Dataset records
========================================
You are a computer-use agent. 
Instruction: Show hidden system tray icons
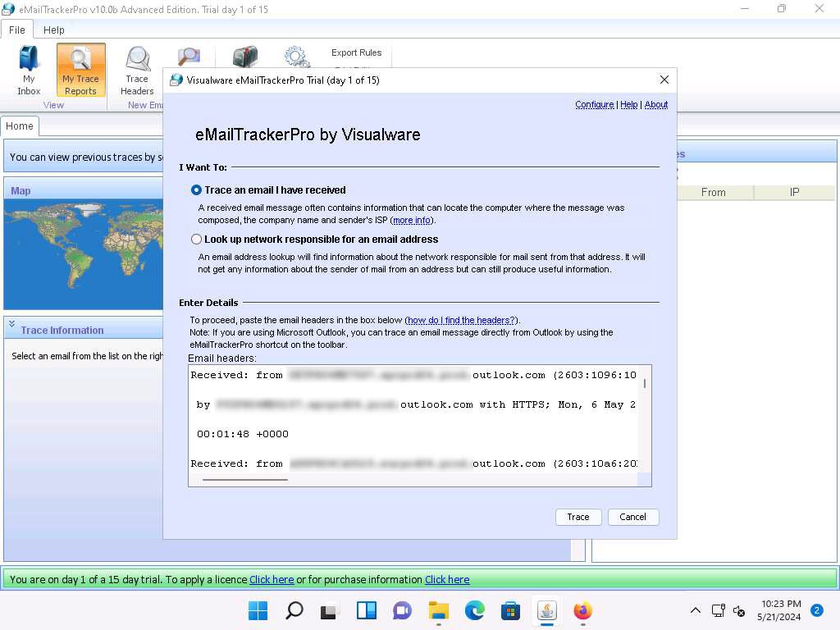pyautogui.click(x=695, y=610)
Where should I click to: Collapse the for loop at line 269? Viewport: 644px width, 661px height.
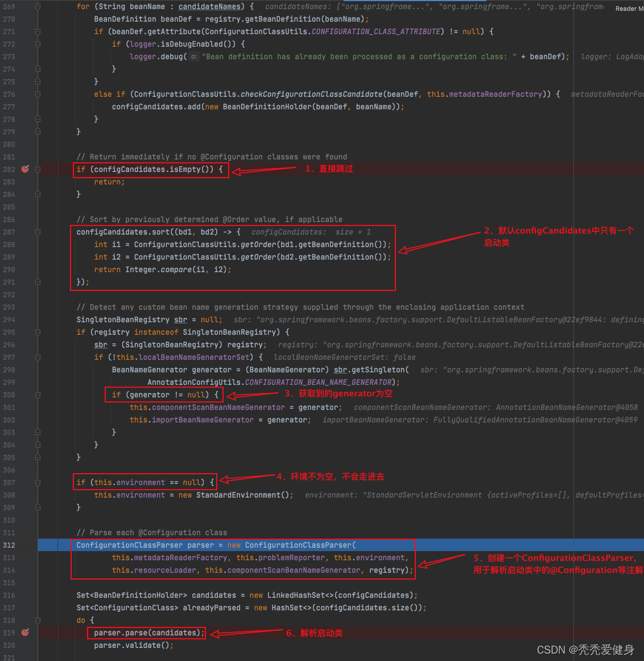click(38, 7)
========================================
Work request =>
Return the data above unchanged. Pictures are not part of the copy.

Answer to the problem =>
You are a computer-use agent. 
Instruction: Show hidden system tray icons
pyautogui.click(x=695, y=610)
Where should I click to: Collapse the for loop at line 269? Viewport: 644px width, 661px height.
click(38, 7)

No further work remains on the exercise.